_Work instructions:_ Rewrite every line from the one containing "The width and height of the screenshot is (540, 516)." down to the one containing "Action: pos(25,197)", both included, requests too. Scale each coordinate in the answers by 1.45, rounding to whole numbers with halves rounded up, and leave the numbers in the requests unchanged.

_Material provided:_
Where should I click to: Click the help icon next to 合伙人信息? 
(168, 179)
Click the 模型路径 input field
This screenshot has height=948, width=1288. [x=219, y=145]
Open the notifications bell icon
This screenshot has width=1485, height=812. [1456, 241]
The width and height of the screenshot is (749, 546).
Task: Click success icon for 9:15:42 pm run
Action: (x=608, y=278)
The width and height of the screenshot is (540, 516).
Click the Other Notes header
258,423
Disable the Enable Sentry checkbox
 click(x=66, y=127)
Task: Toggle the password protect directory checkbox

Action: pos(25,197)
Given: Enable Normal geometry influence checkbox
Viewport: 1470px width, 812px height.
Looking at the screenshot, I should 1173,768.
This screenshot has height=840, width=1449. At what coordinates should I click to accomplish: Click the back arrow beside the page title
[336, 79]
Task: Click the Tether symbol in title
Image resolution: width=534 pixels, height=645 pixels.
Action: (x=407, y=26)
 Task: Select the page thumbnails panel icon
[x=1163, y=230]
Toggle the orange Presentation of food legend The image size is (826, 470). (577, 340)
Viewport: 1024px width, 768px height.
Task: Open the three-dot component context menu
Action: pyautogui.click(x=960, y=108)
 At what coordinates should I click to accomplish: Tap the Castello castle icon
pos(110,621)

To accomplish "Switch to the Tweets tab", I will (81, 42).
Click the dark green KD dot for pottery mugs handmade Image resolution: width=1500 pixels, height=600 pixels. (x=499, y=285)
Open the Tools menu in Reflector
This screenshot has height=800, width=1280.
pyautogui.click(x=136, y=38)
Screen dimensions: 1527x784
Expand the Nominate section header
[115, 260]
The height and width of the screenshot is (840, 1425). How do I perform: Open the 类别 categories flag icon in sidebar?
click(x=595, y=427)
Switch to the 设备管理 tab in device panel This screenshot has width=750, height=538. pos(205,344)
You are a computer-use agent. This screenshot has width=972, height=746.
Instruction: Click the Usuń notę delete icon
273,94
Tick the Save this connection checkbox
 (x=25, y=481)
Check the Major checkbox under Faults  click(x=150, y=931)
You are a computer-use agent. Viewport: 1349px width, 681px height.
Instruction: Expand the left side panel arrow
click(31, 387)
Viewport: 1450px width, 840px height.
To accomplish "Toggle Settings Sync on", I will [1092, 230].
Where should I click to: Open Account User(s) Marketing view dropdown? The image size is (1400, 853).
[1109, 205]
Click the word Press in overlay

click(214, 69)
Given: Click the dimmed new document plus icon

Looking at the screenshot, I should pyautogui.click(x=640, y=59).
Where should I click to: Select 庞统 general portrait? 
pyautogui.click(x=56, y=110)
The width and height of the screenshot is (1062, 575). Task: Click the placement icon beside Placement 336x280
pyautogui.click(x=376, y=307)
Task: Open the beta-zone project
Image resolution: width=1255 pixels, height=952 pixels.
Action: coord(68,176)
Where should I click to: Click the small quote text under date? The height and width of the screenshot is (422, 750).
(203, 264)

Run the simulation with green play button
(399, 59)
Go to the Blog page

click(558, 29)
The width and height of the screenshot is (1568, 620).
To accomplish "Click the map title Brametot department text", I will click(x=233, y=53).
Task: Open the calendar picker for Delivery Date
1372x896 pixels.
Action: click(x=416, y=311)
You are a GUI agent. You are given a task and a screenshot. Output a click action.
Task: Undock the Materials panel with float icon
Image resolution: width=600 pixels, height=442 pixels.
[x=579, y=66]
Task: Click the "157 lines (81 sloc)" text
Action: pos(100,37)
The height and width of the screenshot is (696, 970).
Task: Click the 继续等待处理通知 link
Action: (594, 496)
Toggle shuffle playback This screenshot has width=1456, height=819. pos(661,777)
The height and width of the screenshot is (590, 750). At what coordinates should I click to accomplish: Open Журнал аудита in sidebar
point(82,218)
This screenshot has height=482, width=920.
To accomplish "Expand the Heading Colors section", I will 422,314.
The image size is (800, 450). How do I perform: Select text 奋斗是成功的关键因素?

_Written solution:_
The width and height of the screenshot is (540, 516).
Click the Other Notes header
374,613
Disable the Enable Sentry checkbox
 click(x=96, y=184)
Task: Toggle the password protect directory checkbox

Action: pos(36,286)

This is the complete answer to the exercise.